Mega-gallery Hauser & Wirth, which recently pledged to donate 10 percent of all sales from its online shows to the COVID-19 Solidarity Response Fund for the World Health Organisation, kicked off its social-distancing endeavours with the online exhibition Drawings for Distanced Figures that features a new group of drawings by renowned artists George Condo, all related to the artist’s most recent painting series Distanced Figures.
Made during the last few weeks in the artist’s home studio in New York, the featured portrait drawings are evocative of the experience of isolation during this unsettling period. Depicted in crayon, pencil and ink, overlapping figures are layered, combining multiple viewpoints to reflect different emotions that occur simultaneously – paranoia, claustrophobia, anxiety and distress. They are portrayed with such beauty, elegance and resolve that rather than echoing a collective scream of fear and panic, they provide an antidote, a sense of solidarity in times of pain and confusion.

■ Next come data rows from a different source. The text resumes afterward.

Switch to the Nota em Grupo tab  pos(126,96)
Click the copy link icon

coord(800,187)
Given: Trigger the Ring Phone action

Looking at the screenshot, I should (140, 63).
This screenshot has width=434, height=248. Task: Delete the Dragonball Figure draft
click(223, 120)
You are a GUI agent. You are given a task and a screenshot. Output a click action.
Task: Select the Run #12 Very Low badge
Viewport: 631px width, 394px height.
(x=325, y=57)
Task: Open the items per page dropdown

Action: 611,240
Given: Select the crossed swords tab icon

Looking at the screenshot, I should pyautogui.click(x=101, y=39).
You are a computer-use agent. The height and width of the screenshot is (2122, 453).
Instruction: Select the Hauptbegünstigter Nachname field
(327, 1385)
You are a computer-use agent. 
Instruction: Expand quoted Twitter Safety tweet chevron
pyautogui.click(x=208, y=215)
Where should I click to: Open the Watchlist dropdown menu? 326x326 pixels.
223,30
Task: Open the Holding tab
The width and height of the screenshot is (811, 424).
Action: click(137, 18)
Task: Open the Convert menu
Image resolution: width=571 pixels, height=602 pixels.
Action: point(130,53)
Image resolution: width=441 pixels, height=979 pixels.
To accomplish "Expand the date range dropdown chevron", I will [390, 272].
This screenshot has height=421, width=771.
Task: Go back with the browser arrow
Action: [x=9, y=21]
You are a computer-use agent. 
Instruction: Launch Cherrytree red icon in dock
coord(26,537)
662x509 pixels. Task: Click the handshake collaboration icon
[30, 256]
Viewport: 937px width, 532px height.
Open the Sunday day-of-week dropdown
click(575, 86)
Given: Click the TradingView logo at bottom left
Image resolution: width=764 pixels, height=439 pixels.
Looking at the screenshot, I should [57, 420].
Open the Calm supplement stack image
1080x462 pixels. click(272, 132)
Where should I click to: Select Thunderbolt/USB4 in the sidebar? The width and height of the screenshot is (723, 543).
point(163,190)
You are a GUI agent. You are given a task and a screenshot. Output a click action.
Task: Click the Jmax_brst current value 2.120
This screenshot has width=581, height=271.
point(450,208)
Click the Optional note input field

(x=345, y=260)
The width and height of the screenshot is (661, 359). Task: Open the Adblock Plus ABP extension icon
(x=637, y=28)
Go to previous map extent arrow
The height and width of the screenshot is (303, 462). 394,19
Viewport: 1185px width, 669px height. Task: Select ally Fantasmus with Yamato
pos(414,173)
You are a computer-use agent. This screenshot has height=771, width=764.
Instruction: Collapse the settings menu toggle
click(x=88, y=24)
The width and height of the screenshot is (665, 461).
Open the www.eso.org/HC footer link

For Condo, a defining figure of contemporary American painting, drawing constitutes a rich strand of his creative practice which has continually evolved over the past four decades. To him, the condition of isolation also carries positive connotations of seclusion in the studio space. ‘I love to draw and in the usual context of privacy, one doesn’t think of the term isolation or forced separation; rather it’s a space to create without being watched,’ he explained.
Improvisation and the immediacy of a drawing are concepts central to Condo’s latest series of works. Drawing quickly and freely, he likens the tempo of a piece of music to the tempo of a drawing. He believes that ‘artists should paint up-tempo without missing a stroke, in the same way that musicians like Jimi Hendrix or Glenn Gould play without missing any notes. There is also the same degree of attention necessary when drawing slowly, as one may find in a Sarabande of Bach.’
On the whole, Drawings for Distanced Figures spoke of one singular aspect of artistic endeavour that is now the topic of many online discussions: the joy in artmaking and its cathartic powers. And seeing that almost all of the drawings were sold out on the very day the exhibition opened, our guess is that Hauser & Wirth, with George Condo, has once again hit the mark, spot on!